WHAT IS REQUIRED: Read the records beneath this task and copy every line that contains the string "Trouver".

AVAILABLE DATA:
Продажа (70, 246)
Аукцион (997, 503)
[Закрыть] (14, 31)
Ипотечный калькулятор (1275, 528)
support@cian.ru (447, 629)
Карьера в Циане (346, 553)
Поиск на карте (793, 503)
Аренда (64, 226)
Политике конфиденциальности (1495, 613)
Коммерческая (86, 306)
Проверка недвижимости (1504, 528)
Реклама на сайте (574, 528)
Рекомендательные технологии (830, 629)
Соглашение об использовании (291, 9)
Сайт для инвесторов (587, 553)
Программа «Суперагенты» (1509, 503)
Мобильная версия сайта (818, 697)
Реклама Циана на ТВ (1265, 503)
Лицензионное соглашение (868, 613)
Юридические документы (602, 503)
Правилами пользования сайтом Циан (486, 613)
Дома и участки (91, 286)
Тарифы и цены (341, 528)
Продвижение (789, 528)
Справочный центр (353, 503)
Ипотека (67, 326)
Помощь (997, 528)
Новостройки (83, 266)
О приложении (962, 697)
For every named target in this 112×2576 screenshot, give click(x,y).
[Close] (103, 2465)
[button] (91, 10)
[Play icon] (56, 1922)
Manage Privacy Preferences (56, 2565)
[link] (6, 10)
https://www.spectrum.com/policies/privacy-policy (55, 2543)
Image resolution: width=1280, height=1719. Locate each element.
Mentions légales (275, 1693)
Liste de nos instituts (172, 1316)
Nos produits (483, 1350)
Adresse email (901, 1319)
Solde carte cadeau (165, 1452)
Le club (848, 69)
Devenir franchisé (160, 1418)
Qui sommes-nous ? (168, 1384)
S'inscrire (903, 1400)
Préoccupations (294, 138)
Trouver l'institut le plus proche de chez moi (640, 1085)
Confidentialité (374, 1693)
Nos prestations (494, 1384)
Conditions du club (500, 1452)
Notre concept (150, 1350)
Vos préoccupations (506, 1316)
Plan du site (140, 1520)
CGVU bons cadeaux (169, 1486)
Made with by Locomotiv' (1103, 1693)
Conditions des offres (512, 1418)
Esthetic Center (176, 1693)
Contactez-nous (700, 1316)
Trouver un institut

COMPLETED EXERCISE:
Trouver l'institut le plus proche de chez moi (640, 1085)
Trouver un institut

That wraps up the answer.